● WHAT IS NEEDED
Read the entries below and pull out each line with the string "logo".
:::
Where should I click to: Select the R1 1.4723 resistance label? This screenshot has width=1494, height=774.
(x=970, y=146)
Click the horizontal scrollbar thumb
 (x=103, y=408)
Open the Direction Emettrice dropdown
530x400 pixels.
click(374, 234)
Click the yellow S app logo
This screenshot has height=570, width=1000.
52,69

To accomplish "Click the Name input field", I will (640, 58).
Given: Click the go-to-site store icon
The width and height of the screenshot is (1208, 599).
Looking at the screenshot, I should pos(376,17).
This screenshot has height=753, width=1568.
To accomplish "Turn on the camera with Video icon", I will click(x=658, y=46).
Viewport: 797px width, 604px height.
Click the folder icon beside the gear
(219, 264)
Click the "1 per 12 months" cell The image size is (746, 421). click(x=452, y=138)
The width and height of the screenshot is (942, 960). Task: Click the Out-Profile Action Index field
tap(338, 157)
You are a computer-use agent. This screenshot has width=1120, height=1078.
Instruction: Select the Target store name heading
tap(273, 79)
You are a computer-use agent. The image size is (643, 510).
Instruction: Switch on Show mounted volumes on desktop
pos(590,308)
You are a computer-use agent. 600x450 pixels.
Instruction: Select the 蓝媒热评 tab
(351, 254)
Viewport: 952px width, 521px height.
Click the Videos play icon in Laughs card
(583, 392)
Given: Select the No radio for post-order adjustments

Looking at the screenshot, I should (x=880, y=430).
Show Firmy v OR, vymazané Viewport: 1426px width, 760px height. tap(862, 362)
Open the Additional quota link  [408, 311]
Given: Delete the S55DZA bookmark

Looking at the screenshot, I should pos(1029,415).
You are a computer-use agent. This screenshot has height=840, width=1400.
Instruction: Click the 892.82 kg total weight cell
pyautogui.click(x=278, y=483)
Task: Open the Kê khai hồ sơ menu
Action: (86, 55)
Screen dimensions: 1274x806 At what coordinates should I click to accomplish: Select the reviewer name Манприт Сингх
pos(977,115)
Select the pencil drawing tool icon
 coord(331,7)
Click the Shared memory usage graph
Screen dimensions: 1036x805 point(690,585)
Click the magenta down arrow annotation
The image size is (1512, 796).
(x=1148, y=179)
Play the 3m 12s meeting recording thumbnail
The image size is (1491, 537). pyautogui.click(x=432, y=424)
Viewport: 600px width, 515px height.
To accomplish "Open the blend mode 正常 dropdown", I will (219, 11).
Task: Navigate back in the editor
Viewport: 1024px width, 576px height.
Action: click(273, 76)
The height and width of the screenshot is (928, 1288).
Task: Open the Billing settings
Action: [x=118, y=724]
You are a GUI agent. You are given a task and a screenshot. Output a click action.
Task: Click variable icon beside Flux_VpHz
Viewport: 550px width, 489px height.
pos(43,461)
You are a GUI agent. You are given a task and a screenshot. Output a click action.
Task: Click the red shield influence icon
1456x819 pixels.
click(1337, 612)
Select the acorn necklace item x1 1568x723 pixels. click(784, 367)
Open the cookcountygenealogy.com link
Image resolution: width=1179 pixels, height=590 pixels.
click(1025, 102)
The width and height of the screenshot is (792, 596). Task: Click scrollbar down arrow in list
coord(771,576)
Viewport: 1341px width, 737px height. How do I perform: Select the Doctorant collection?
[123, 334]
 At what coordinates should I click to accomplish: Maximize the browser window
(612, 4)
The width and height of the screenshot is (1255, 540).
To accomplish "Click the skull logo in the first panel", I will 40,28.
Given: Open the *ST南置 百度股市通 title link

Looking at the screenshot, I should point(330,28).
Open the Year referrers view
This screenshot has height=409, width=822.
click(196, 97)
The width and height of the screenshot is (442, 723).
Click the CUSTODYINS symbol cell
:::
● ANSWER SPACE
Click the yellow S app logo
To accomplish "Click the skull logo in the first panel", I will 40,28.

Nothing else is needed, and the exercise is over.